> _The task_
Below are records. Copy every line with "Switch" in it.

[Data items]

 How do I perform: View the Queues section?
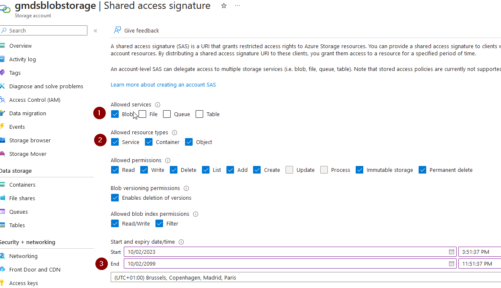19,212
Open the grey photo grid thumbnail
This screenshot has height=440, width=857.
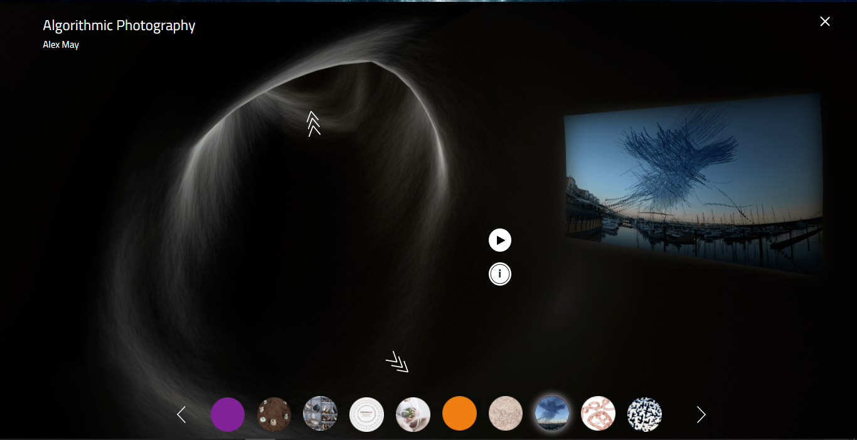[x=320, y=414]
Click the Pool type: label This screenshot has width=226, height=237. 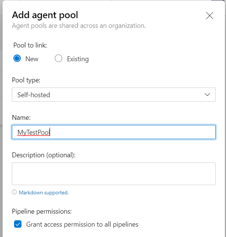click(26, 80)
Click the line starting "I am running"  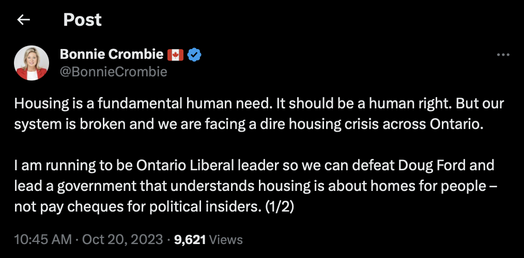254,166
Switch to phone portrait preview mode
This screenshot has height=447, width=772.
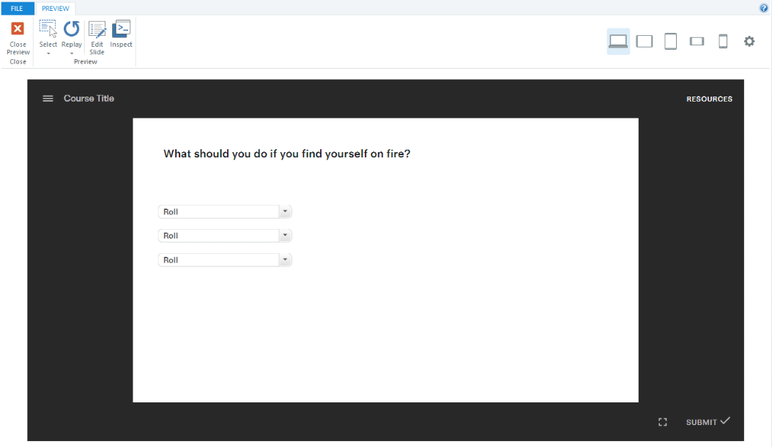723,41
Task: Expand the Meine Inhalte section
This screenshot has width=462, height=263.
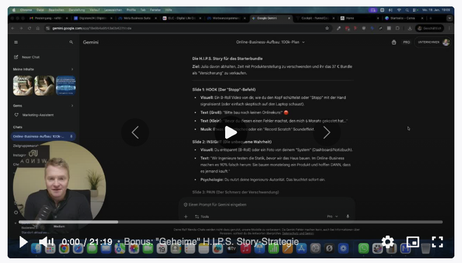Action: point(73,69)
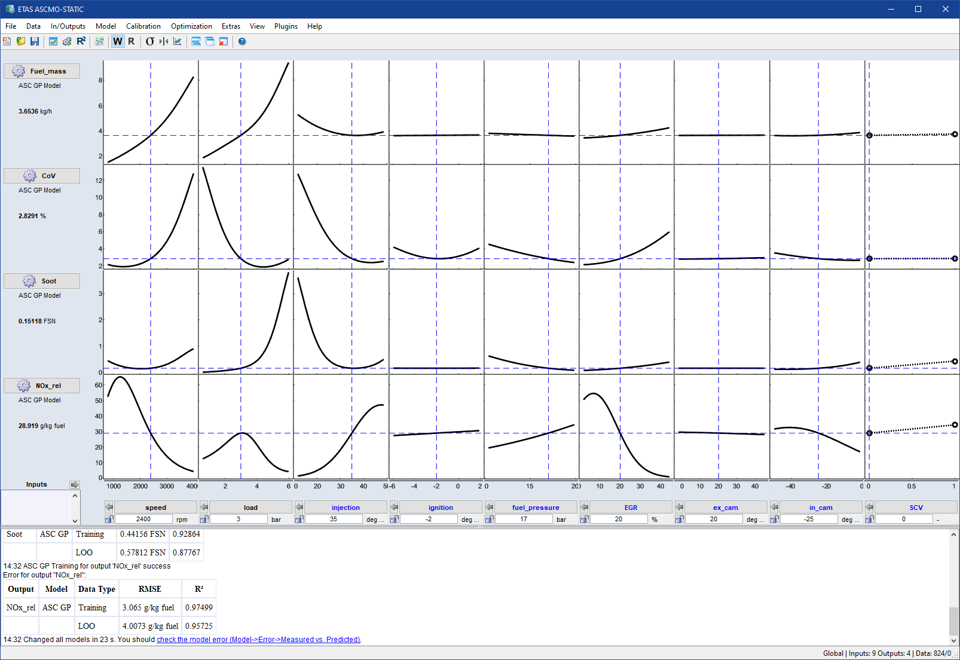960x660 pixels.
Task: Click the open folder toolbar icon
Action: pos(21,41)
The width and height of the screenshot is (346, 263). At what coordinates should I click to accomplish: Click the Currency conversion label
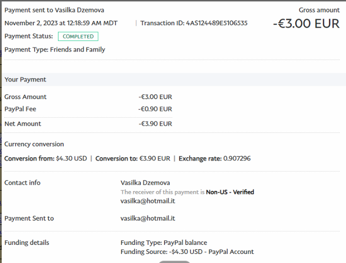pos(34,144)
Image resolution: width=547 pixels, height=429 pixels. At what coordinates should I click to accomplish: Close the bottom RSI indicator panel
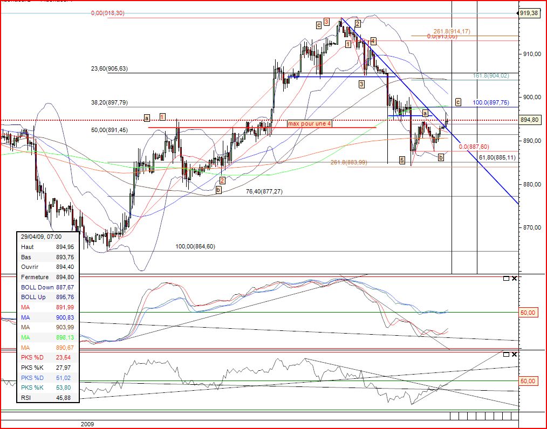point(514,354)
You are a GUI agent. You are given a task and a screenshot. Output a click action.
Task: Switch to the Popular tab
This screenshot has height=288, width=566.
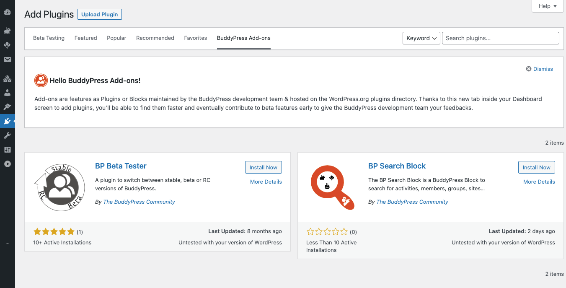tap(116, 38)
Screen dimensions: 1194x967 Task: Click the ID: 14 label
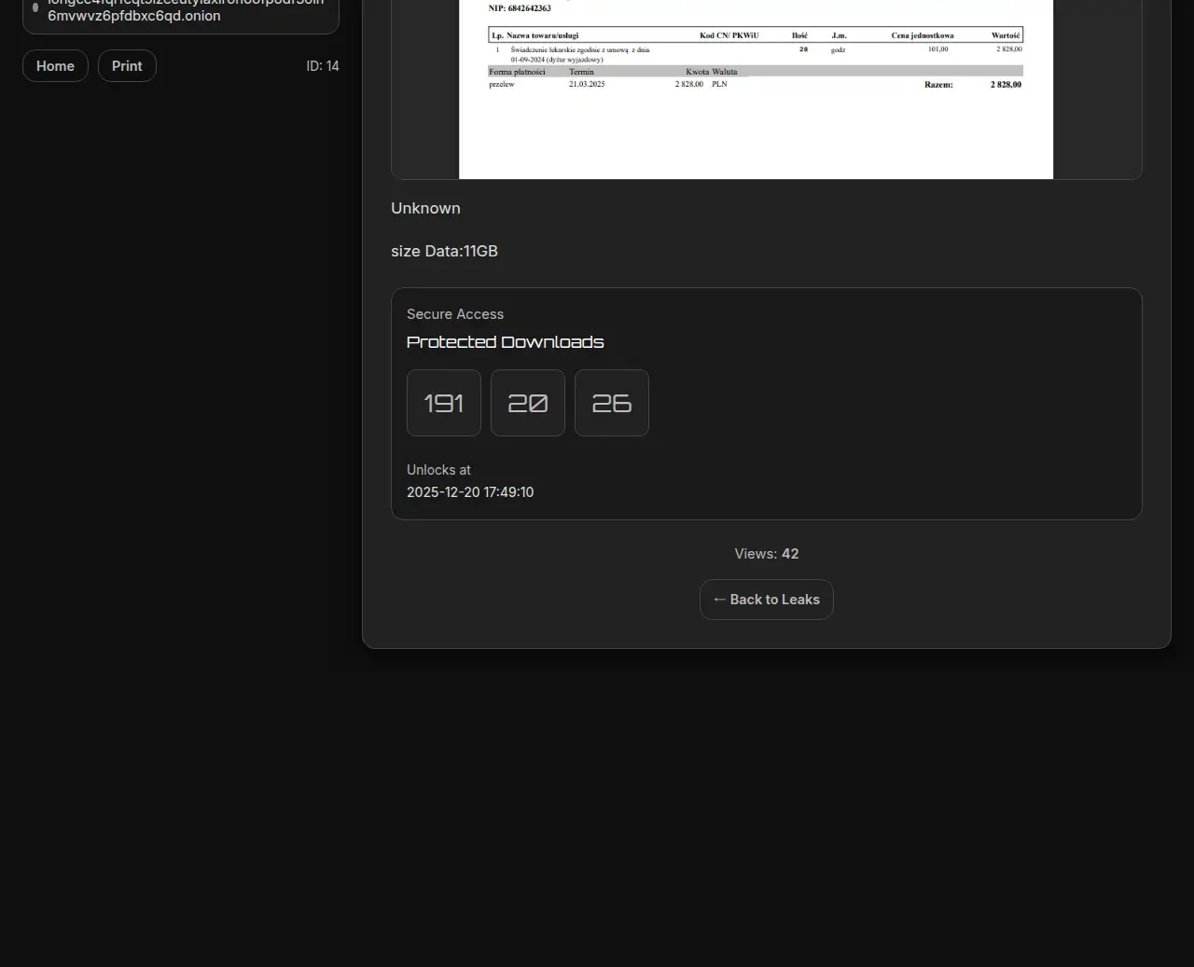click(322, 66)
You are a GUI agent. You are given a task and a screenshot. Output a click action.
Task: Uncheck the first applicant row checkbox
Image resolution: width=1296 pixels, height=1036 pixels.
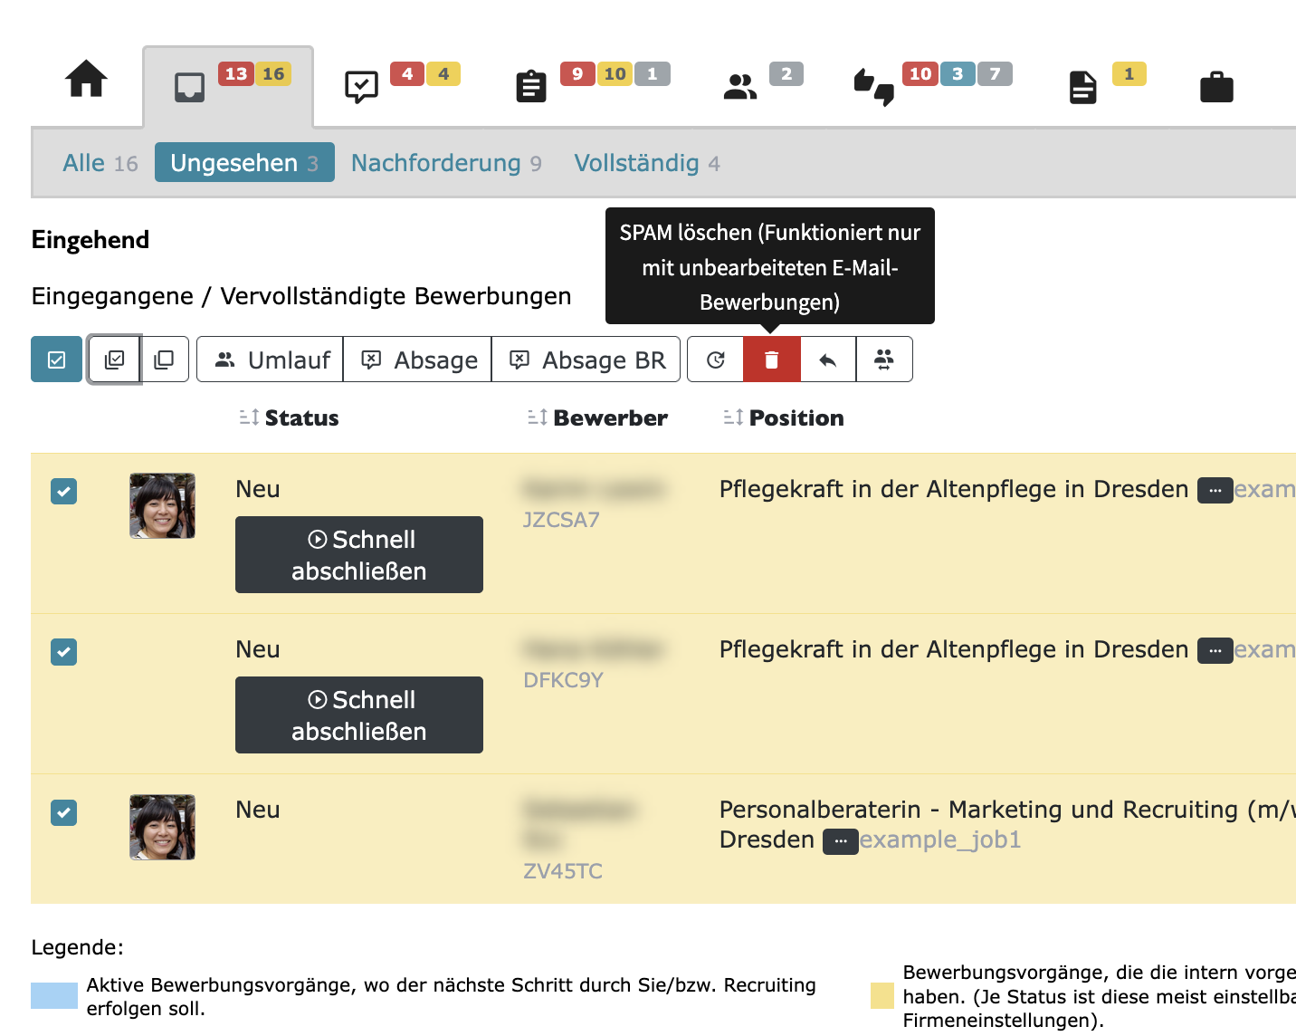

> _Task result_
Switch to phone portrait preview mode
Task: Switch to the Popular tab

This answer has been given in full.